Cevap: Yeryüzü nimetlerinin, insanoğlunun yararlanması için yaratıldığı ve insanın helal ve temiz olan rızıktan dilediği gibi yararlanabileceği Kur’an-ı Kerim’in nassı ile sabittir.
هُوَ الَّذي خَلَقَ لَكُمْ مَا فِي الْاَرْضِ جَميعًا
“O, yeryüzünde olanların hepsini sizin için yaratandır”[1]
Haram olduğu kanıtlanmadıkça eşyanın temiz ve mubah olması asıldır.[2] Bu kural, fakihlerin kabul etmiş olduğu ve üzerine birçok fer’i hüküm getirdikleri temel fıkhî kurallardan biridir. Fakat bir şeyin mubah veya temiz olmadığına dair delil bulunursa o şeyi kullanmak caiz olmaz. Şu halde bir şeyin temiz ve mubah olması için ilave bir delil aramamız gerekmez. Belki haram ve necis/pis olması için delil gerekir.

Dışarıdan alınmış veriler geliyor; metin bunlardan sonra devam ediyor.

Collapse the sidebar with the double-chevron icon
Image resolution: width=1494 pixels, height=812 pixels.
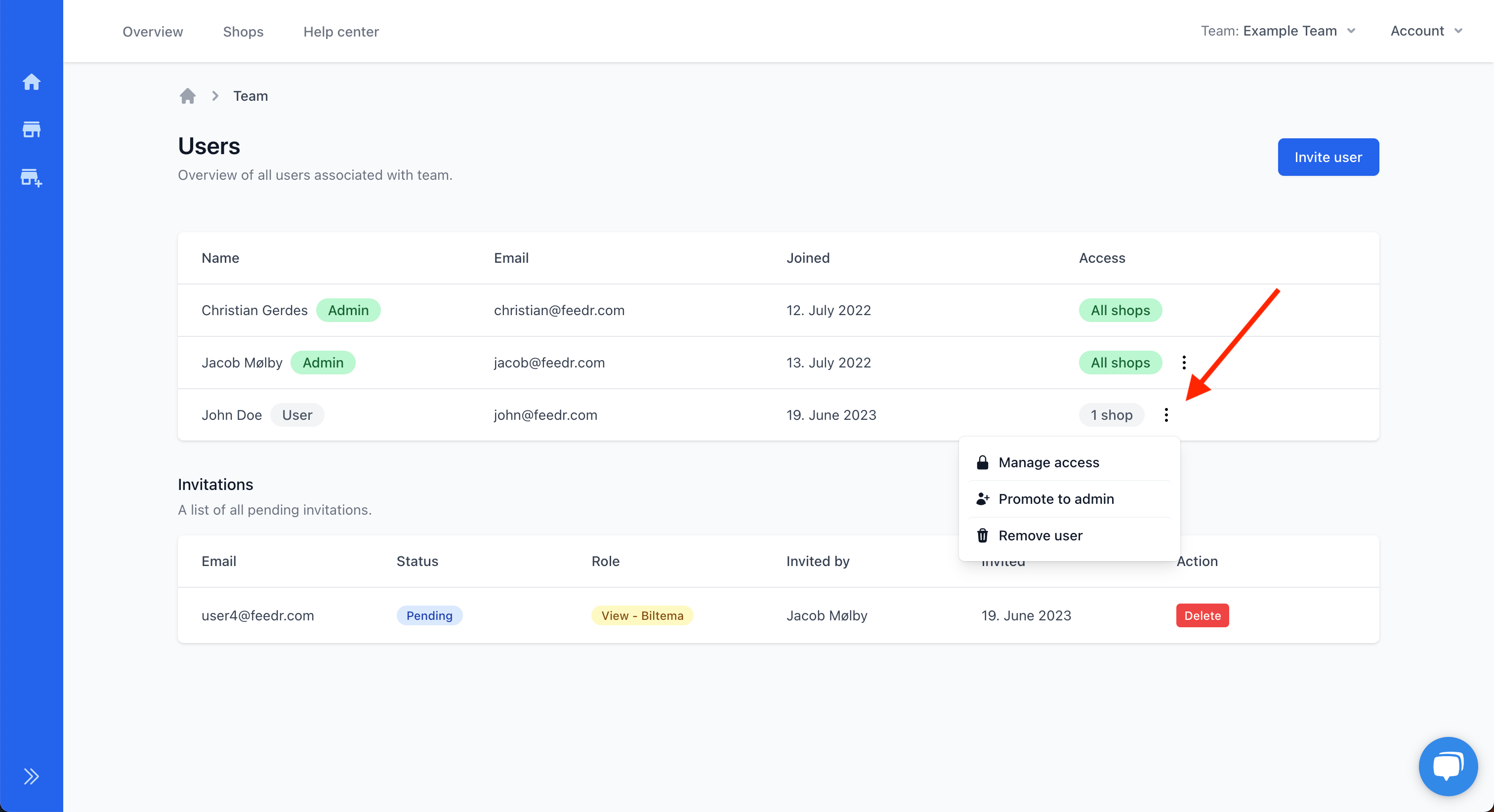pos(31,776)
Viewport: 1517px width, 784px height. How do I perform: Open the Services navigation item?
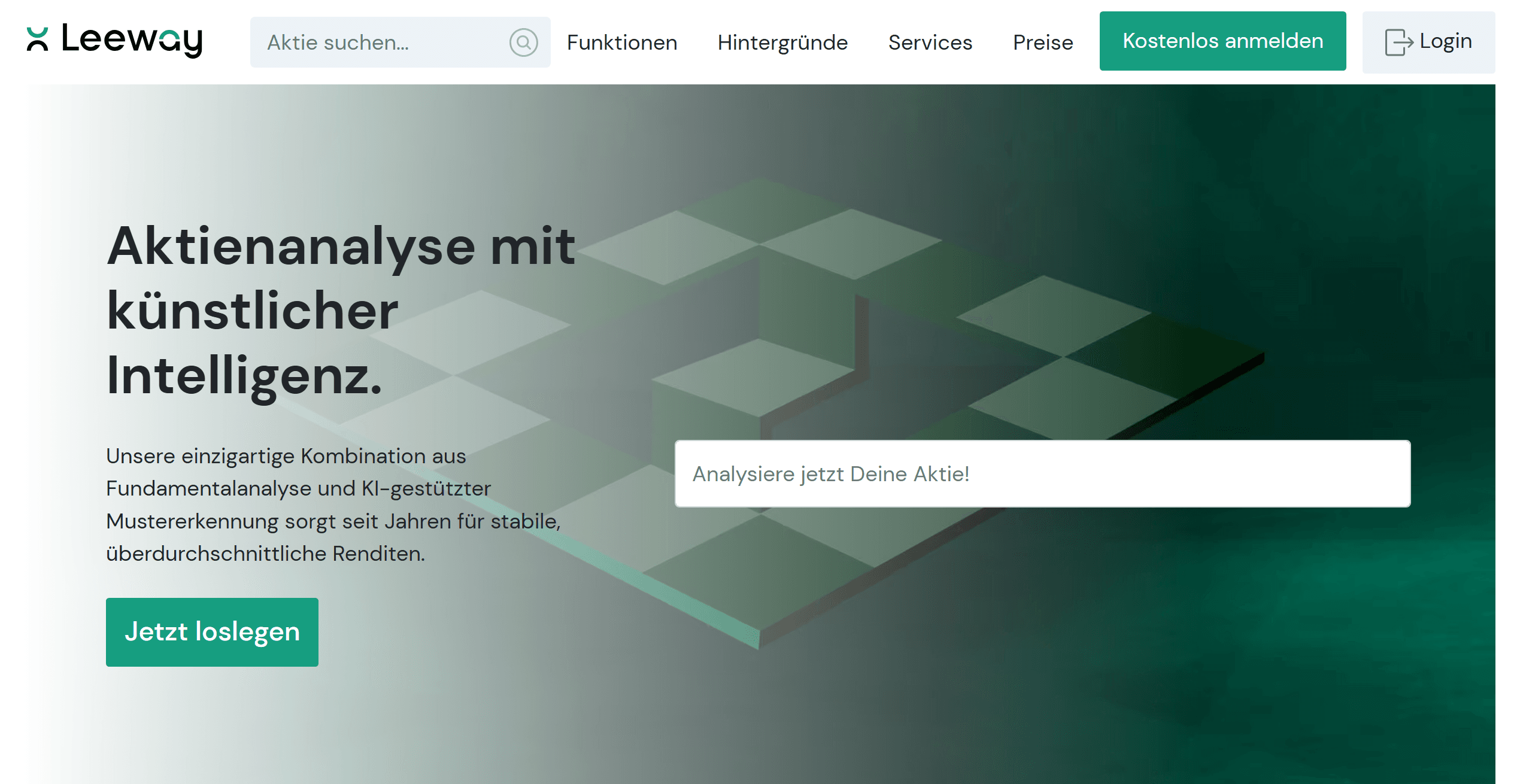pos(930,42)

Tezkiye ve zekât, sözlükte “kesmek, boğazlamak” manasına gelirken, terim olarak dinî kesim şekline verilen addır. Etinin yenmesi ve kesilen her hayvanın helal olması için bu kesim şeklinin uygulanması şarttır. “Zebh” kavramı da aynı manaya gelir. Bu sebeple, boğazlanmış veya boğazlanacak hayvana Zebîha adı verilir. Çoğulu Zebaih kelimesidir.
Merhameti Gözetmek
İbadet amaçlı olsun veya olmasın eti yenen hayvanların kesiminde aranan kurallar ana hatlarıyla aynıdır. Hayvan, kesim yerine incitilmeden götürülür, kesilecek zaman kıbleye karşı ve sol tarafı üzerine yatırılır.
Fıkıh kitaplarında hayvanların kesimiyle ilgili kural ve tavsiyeler, müçtehit ve fakihler arasında yer alan tartışmalar, hayvanların sağlıklı ve merhametli bir biçimde kesilmesini ve kanının büyük oranda vücudundan atılmış olmasını sağlamayı ve tevhit akîdesine aykırı sapmalardan temizlenmeyi amaçlar.
Eti yenen kara hayvanları ancak fiilen veya hükmen boğazlanması halinde helâl olmaktadır. “Zebh” yani hayvanların kesimi, fıkhî yönüyle kurbanı da kapsam alanına aldığı için kurbanlıkların kesiminin de tabi olduğu usûl ve kurallar, fıkıh kitaplarında “Kitâbu’z-Zebâih” başlığı altında incelenmiştir. Eti helal olan kara hayvanlarının yenilebilmesi için dinin muteber ve meşru saydığı bir şekilde hayatlarının sonlandırılması gerekir.